▶ **Extrait fourni**:
━━━━

Vues exposition Vie.ves ! Sauvage, La Station © Eleonora Paciullo
Comment avez fait la sélection des artistes/militantes/poétesses/ tisseuses/ musiciennes?
La sélection s’est faite de manière très simple. Un désir. des oeuvres. Un budget. Plusieurs possibilités sont alors envisagées. Lors de mes différents déplacements j’ai eu la chance de partir à la découverte de ces femmes, de leur atelier et de tout ce qui gravite autour de la démarche de chacune. Mais il y avait aussi ce désir de pouvoir acquérir, le temps de l’exposition, des œuvres mythiques de fonds régionaux qui s’inscrivent dans la valorisation de l’éco-féminisme. Toutes ces femmes ont su écouter le projet et elles ont eu le désir de participer, de partager et de construire ensemble cette exposition à la Station dont je fais partie. La notion de collectif, de partage, est au cœur de mes préoccupations et chacune a entendu la pluralité esthétique que peut revêtir une telle exposition. Le choix d’exposer toutes ces femmes se conjugue au pluriel dans un postulat que le statut de chacune ne devrait pas être défini de tel ou tel manière et d’être institutionnaliser dans ce sens. car c’est dans un regard horizontal et par diverses formes de transmissions que chacune transmettent des idées, des rites, des concepts et qui peut-être questionnent le statut même dans lequel chaque femmes doit s’inscrire pour exister aux yeux de tous.tes.
Comment les dispositifs scénographiques accompagnent-ils cette catharsis poétique agissante ?
Scénographier, c’est aussi prendre en compte le lieu dans lequel on s’inscrit : son histoire, son aura, son statut. L’espace vibre et vit et ce qu’il contient vit avec lui. Finalement, le lieu, le contenu et le visiteur se rencontrent et évoluent ensemble, leur temporalité propre se juxtaposent et un dialogue naît. La scénographie a toujours endossé le rôle de transmission ; ici elle est un élément qui s’intègre dans un schéma horizontal et non plus vertical. Si ce constat peut paraître évident pour les uns ou démagogique pour les autres, il s’agit de rendre compte que l’espace d’exposition sert à faire connaître, à faire ressentir. Faire coexister des espace-temps où la narration des œuvres et la vie concrète des visiteurs d’un temps à un autre par le récit. Vivre l’expérience de l’espace, de l’immersion, rend compte de la « vivance » de « vivencia » en espagnol, qui renvoie aussi à la présence du vivant ou la perception du vivant dans la conscience. C’est par l’expérience de l’espace que l’on arrive à la construction du récit. Alors le récit apparait comme un biais, un moyen de transmettre au public ces connaissances et ces émotions. Pourquoi demander aux visiteurs de planter une graine de plantes mellifères au sein de l’exposition ? Si la terre viable sera réemployée et donnera de nouvelles futures pousses, c’est par l’acte même de réensemencement que le visiteur participe aux enjeux de demain. S’asseoir sur une souche, exprimer la lenteur et vivre dans ce temps que l’on peut « Vie-ves » les différents gestes et paroles, mémoires et archives que certaines femmes ont auparavant construit et continue de construire autour de la notion d’éco-féminisme. Le rôle de la scénographie et la participation de chacun suggère un nouveau schéma de transmission, un récit empli d’émotion.

━━━━

▶ **Données sources**:

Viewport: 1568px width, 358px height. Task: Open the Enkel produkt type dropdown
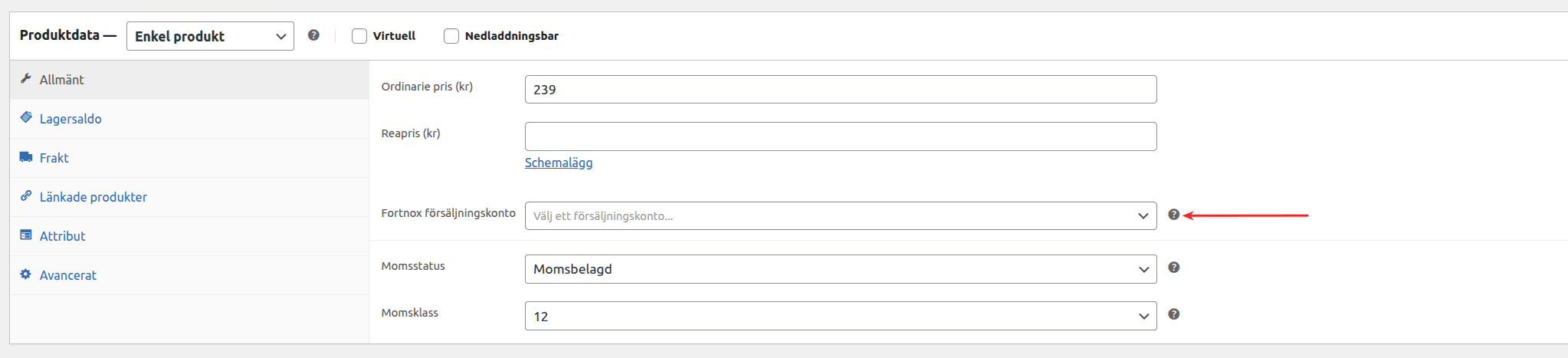point(210,36)
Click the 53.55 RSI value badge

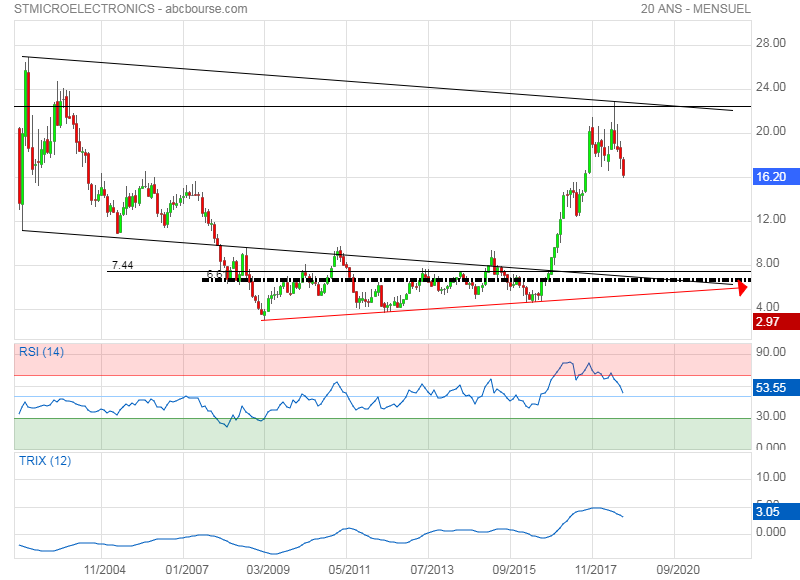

━━━━

▶ **Consigne**: Recopiez fidèlement le passage de l'extrait sur l'exposition Vie.ves ! Sauvage qui commence par « Vues exposition Vie.ves » et se poursuit jusqu'à « artistes/militantes/poétesses/ tisseuses/ musiciennes? ». Appuyez-vous uniquement sur l'extrait.

▶ **Corrigé**:
Vues exposition Vie.ves ! Sauvage, La Station © Eleonora Paciullo
Comment avez fait la sélection des artistes/militantes/poétesses/ tisseuses/ musiciennes?